### Task statement
Which lines of the entries below include "computer"? List them all.
-=-=-
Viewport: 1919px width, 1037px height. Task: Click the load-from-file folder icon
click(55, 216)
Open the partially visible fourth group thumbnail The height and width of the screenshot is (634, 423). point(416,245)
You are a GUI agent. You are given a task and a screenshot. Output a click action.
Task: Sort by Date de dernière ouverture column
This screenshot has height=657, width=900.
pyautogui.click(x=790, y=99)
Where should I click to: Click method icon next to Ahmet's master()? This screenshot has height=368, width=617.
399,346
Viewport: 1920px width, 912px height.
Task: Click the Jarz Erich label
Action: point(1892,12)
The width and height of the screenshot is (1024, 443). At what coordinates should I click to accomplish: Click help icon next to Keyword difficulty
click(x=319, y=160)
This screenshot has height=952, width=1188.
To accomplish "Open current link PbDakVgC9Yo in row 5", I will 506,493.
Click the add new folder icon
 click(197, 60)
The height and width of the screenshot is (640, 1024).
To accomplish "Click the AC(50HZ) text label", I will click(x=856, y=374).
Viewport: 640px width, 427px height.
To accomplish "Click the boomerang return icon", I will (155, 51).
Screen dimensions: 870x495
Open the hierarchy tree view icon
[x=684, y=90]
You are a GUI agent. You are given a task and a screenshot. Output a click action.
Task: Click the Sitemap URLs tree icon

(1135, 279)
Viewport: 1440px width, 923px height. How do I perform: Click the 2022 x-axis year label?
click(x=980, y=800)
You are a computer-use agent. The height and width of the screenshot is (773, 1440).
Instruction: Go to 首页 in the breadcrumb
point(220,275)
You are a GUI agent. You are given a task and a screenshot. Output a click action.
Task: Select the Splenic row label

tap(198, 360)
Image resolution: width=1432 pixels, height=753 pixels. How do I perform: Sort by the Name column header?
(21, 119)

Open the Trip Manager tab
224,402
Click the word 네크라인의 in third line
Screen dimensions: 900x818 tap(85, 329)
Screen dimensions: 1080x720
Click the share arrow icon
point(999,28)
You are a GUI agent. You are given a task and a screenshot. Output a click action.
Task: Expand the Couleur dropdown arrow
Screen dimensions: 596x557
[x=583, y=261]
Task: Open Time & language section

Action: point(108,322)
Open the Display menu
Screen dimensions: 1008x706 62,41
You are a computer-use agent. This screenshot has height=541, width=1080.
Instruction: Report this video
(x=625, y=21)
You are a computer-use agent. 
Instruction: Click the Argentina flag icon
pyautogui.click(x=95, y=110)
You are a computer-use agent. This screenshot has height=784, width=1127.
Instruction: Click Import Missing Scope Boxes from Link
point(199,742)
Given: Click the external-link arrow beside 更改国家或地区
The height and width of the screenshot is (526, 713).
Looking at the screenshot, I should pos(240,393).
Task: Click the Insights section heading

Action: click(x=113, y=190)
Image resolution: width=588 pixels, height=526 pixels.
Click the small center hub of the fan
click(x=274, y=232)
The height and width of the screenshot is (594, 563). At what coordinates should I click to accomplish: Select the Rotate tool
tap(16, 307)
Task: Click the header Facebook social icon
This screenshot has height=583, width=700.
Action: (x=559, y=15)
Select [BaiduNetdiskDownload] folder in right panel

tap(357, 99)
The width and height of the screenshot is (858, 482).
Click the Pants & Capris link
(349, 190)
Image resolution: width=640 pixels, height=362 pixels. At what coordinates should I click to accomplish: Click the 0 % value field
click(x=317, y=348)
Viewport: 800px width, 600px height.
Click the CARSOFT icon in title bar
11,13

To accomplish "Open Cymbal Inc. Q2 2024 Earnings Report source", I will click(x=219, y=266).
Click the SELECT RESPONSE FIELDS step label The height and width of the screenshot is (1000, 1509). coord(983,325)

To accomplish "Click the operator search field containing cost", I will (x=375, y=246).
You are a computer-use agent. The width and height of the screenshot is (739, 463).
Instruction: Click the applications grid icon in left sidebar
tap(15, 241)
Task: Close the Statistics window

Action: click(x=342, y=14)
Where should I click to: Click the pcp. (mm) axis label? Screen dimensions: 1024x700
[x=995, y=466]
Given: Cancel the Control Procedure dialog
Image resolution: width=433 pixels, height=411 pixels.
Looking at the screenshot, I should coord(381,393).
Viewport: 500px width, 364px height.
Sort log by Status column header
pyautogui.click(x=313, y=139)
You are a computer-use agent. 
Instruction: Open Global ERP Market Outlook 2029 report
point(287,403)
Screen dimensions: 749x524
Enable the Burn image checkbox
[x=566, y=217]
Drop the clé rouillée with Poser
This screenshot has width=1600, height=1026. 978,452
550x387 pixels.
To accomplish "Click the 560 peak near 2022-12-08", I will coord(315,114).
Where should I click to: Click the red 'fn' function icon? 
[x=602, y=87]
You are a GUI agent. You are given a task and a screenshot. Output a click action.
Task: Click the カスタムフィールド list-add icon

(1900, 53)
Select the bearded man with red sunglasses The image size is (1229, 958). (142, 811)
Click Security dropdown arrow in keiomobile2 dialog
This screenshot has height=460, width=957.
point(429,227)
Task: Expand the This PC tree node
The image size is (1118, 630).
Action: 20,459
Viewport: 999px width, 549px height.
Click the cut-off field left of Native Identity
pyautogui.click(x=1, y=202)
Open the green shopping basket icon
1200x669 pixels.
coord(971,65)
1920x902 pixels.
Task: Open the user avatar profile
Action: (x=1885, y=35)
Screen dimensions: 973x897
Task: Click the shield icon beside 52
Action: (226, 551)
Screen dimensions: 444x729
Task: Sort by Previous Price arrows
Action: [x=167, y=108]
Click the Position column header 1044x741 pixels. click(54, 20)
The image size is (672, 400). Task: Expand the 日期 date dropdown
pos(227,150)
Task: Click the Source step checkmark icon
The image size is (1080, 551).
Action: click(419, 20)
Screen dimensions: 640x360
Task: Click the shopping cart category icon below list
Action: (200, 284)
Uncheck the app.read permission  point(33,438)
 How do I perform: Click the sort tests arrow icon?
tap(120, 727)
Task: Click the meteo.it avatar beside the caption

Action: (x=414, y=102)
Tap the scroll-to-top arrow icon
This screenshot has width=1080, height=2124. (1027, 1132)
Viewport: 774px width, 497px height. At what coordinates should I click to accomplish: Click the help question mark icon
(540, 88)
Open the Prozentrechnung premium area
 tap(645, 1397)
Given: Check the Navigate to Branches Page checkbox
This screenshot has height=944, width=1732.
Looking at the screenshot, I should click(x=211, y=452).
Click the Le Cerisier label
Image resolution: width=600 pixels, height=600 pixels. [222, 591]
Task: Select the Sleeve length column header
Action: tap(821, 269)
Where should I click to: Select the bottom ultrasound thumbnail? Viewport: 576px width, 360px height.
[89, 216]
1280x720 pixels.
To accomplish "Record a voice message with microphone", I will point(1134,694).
-=-=-
### Solution to this task
You are a computer-use agent. The height and width of the screenshot is (773, 1440).
You are a computer-use agent. This screenshot has height=541, width=1080.
You are a computer-use agent. 
You are a computer-use agent. This screenshot has height=784, width=1127.
You are a computer-use agent. The width and height of the screenshot is (739, 463).
You are a computer-use agent. 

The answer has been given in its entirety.